**Excerpted text:**

Judges: Kuwaiti-born man due damages in arrest

HONOLULU (AP) - A federal court has ruled that a Kuwaiti-born man may collect monetary damages from the city of Honolulu following claims that he was arrested based on unjustified suspicions of terrorism.

The 9th U.S. Circuit Court of Appeals in San Francisco refused to reconsider the case last week and ordered the U.S. District Court in Honolulu to determine the amount of damages that the city owes Mansour Arekat. A three-judge panel had ruled 2-1 in November that Arekat's civil rights were violated.

Arekat, 45, was arrested in 2003 without a warrant under a state mental health law allowing people to be taken into custody if they're deemed to be imminently dangerous, the Honolulu Star-Advertiser reported Monday.

Arekat's attorney, Eric Seitz, said Honolulu police used the mental health law to detain Arekat for seven or eight hours before he was released without charges.

[Dataset entries]
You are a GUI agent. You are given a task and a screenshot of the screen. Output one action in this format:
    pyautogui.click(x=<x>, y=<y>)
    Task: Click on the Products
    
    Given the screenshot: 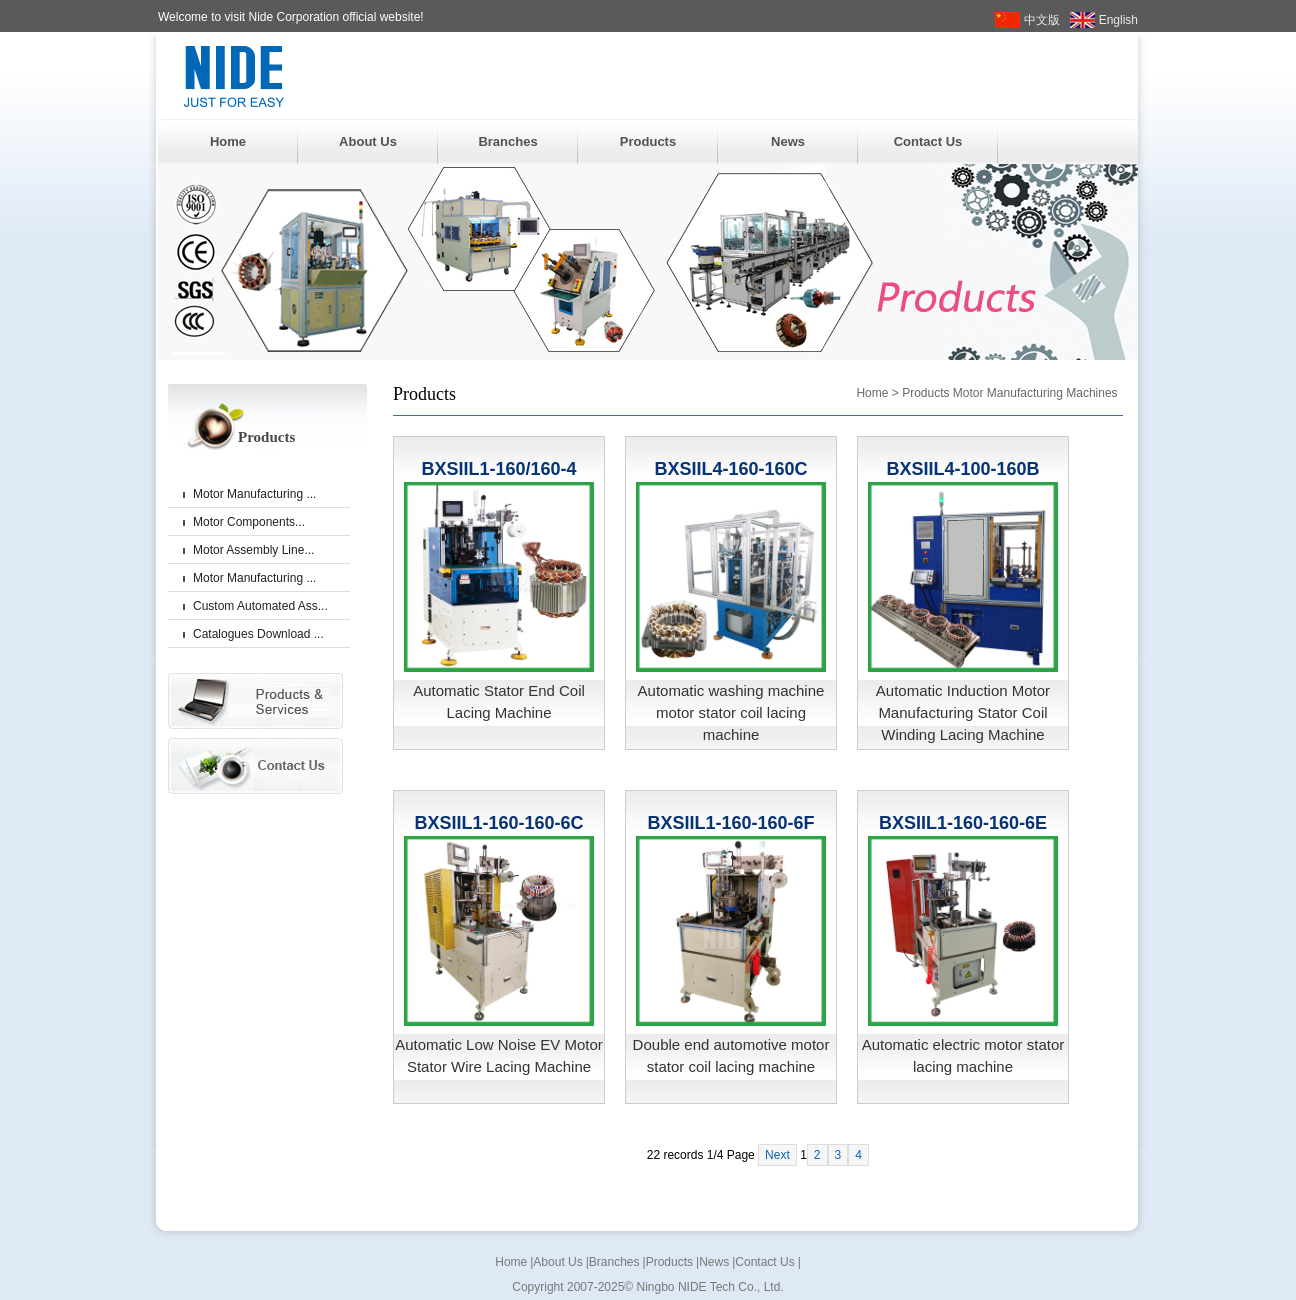 What is the action you would take?
    pyautogui.click(x=648, y=141)
    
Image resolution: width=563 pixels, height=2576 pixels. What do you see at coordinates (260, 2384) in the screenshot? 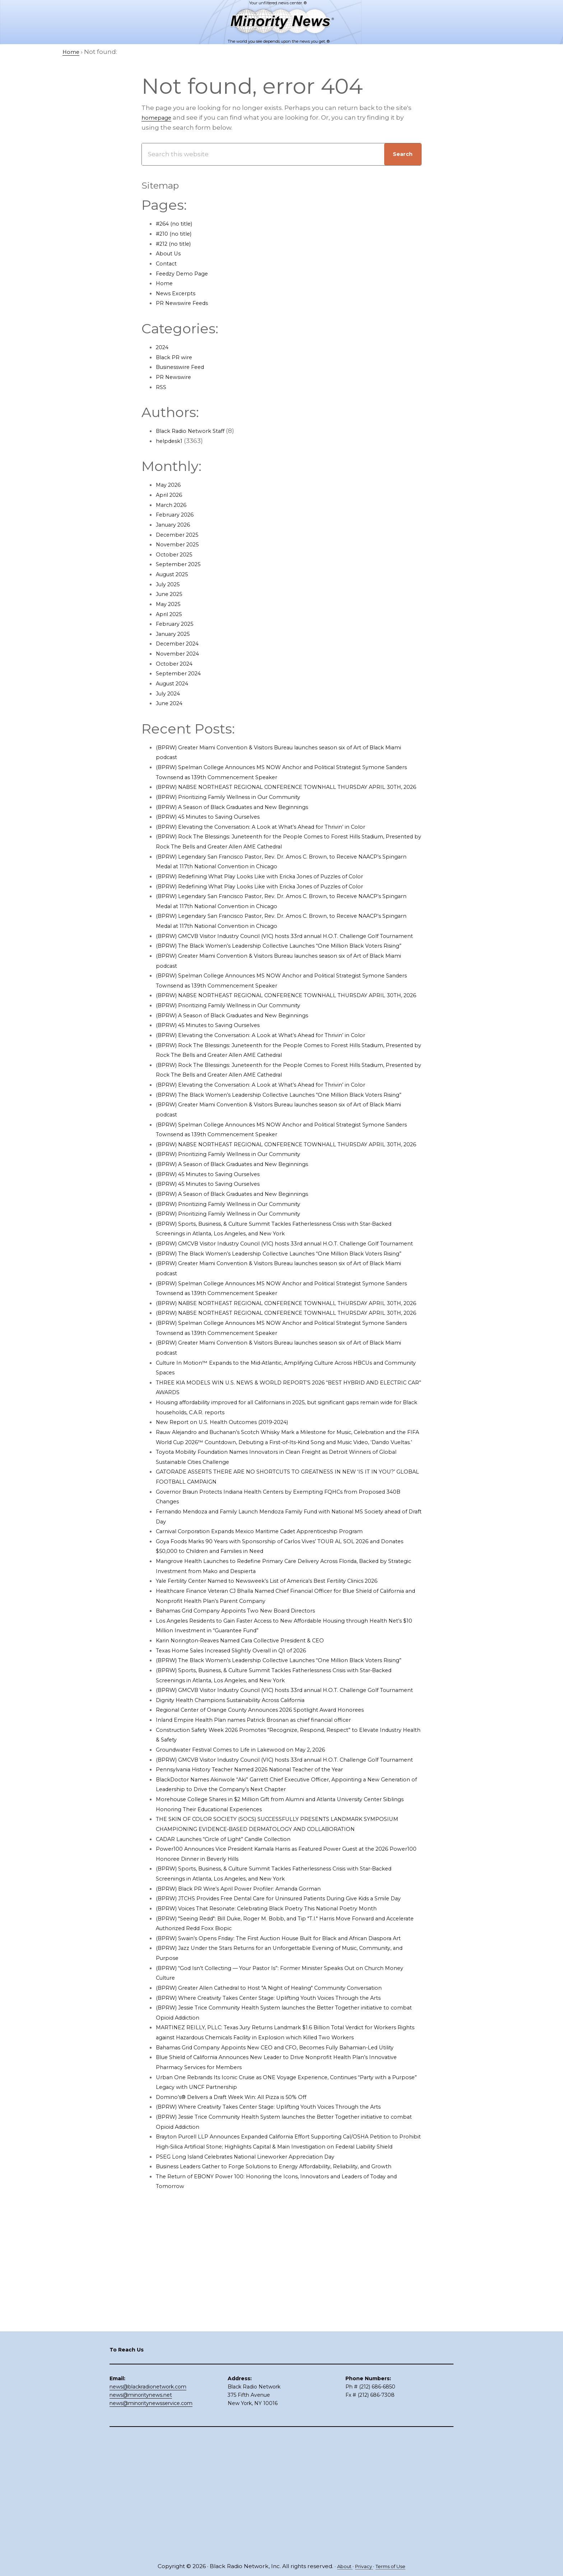
I see `PSEG Long Island Celebrates National Lineworker Appreciation Day` at bounding box center [260, 2384].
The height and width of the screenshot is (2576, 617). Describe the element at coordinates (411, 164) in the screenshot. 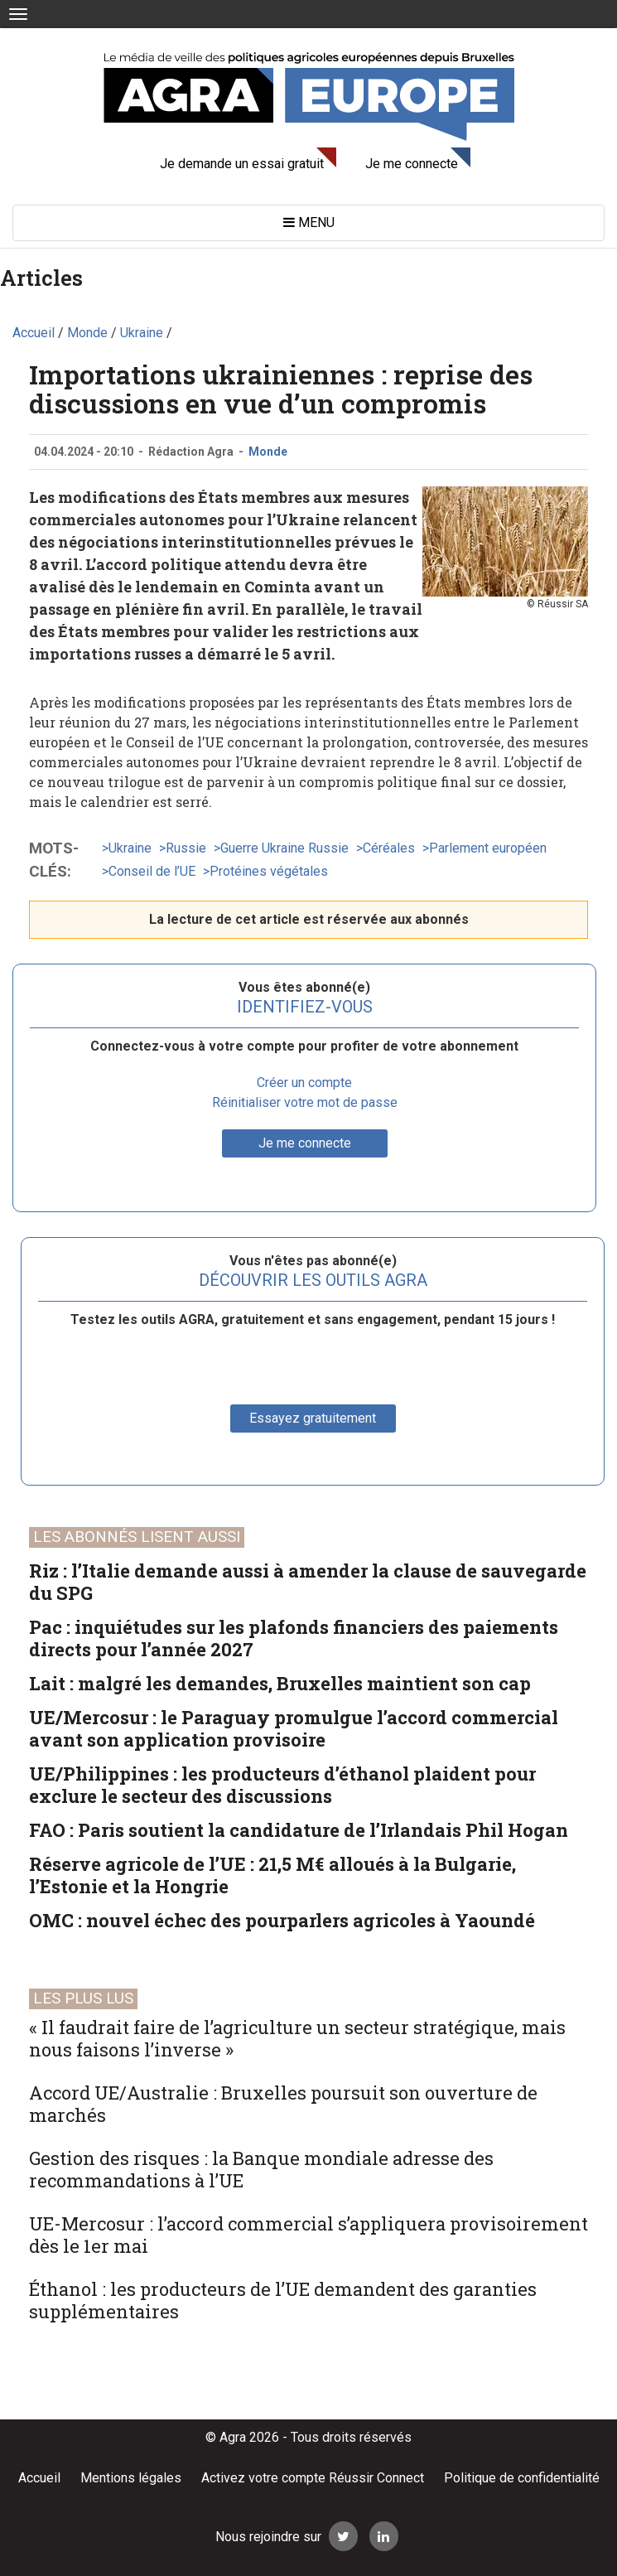

I see `Je me connecte` at that location.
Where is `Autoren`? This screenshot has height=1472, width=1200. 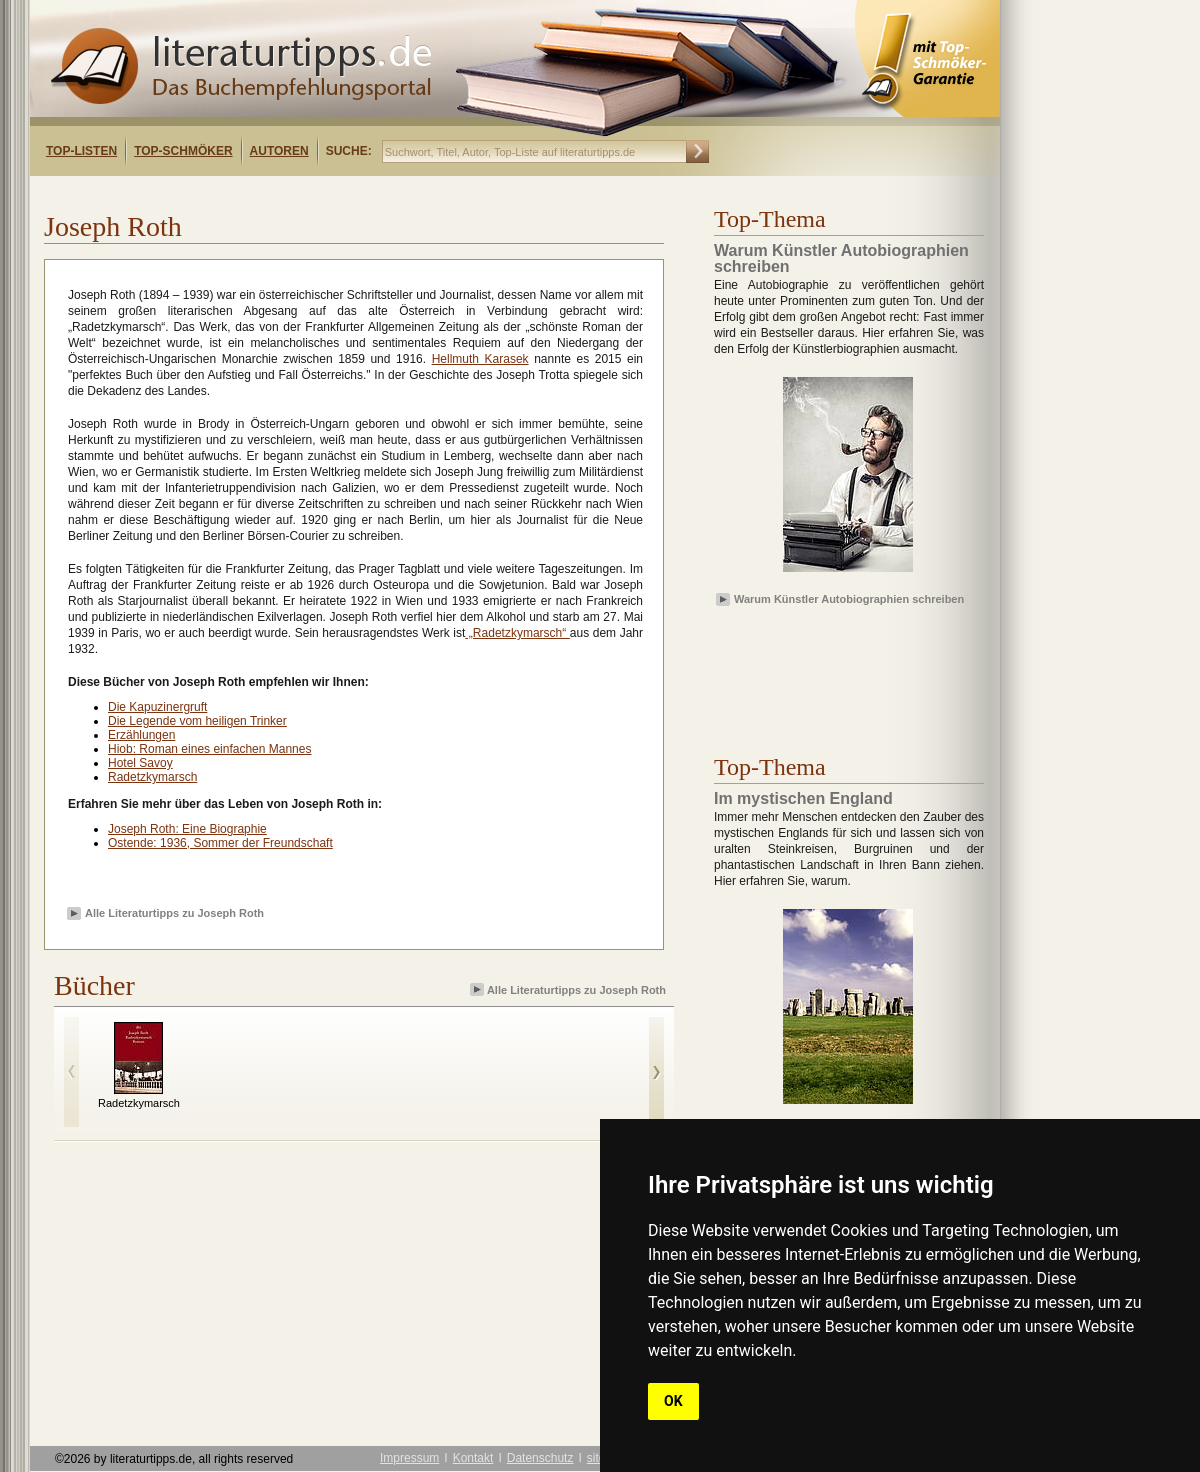 Autoren is located at coordinates (279, 151).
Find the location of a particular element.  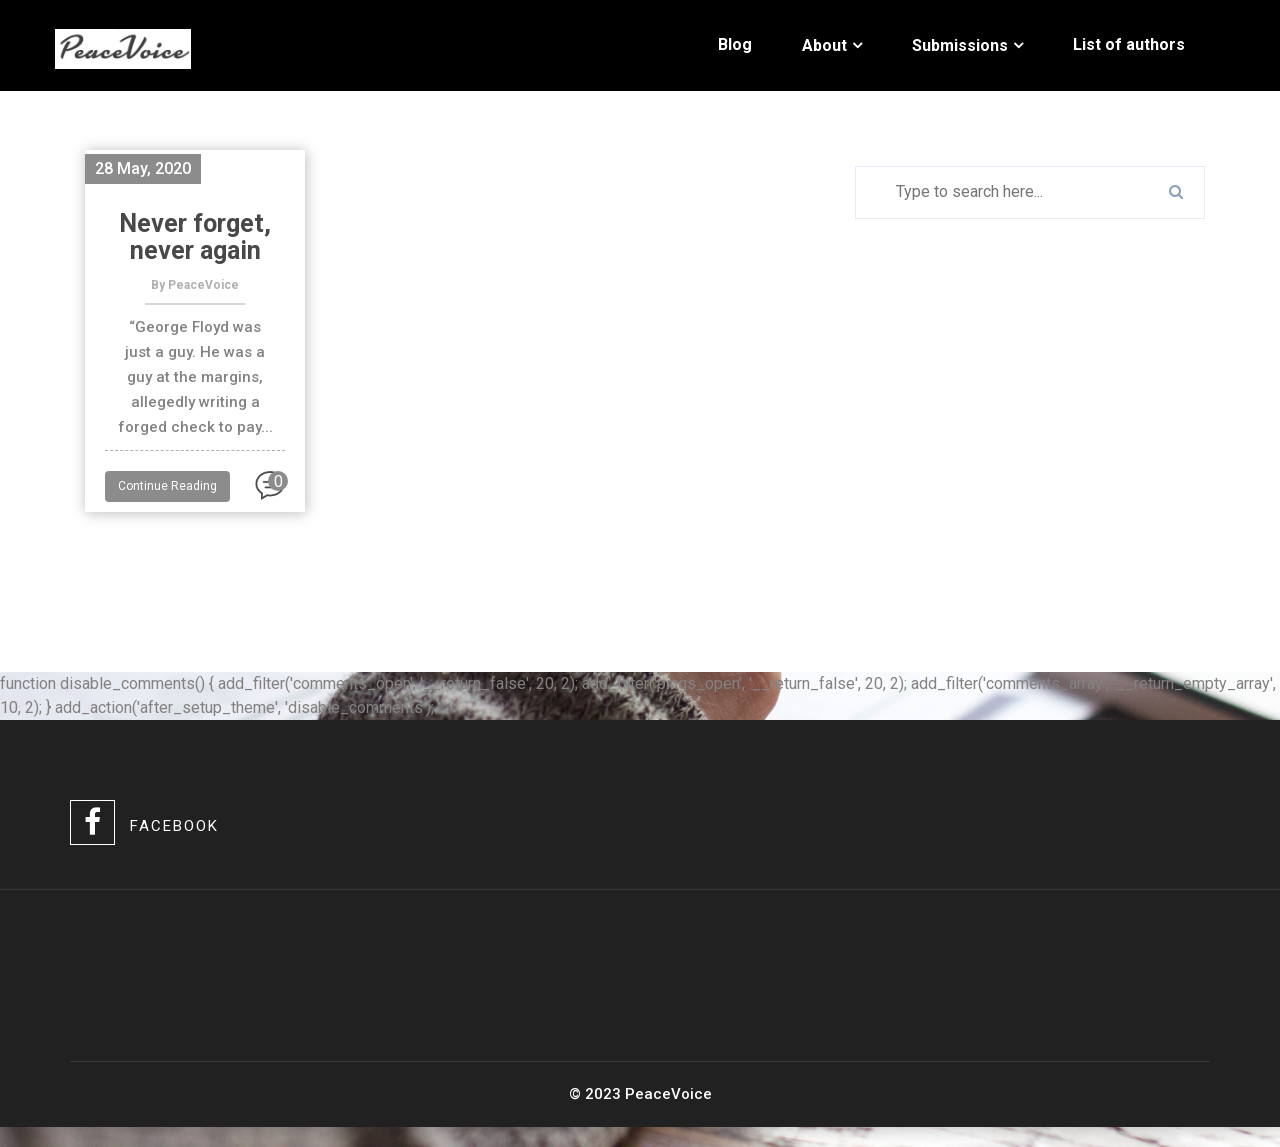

**Your task:** Print the passage of the Honolulu arrest article word for word, from "The 9th U.S." up to and including "Star-Advertiser reported Monday.". The items stand apart from the Honolulu arrest article and are separate material.

**Response to this task:**
The 9th U.S. Circuit Court of Appeals in San Francisco refused to reconsider the case last week and ordered the U.S. District Court in Honolulu to determine the amount of damages that the city owes Mansour Arekat. A three-judge panel had ruled 2-1 in November that Arekat's civil rights were violated.

Arekat, 45, was arrested in 2003 without a warrant under a state mental health law allowing people to be taken into custody if they're deemed to be imminently dangerous, the Honolulu Star-Advertiser reported Monday.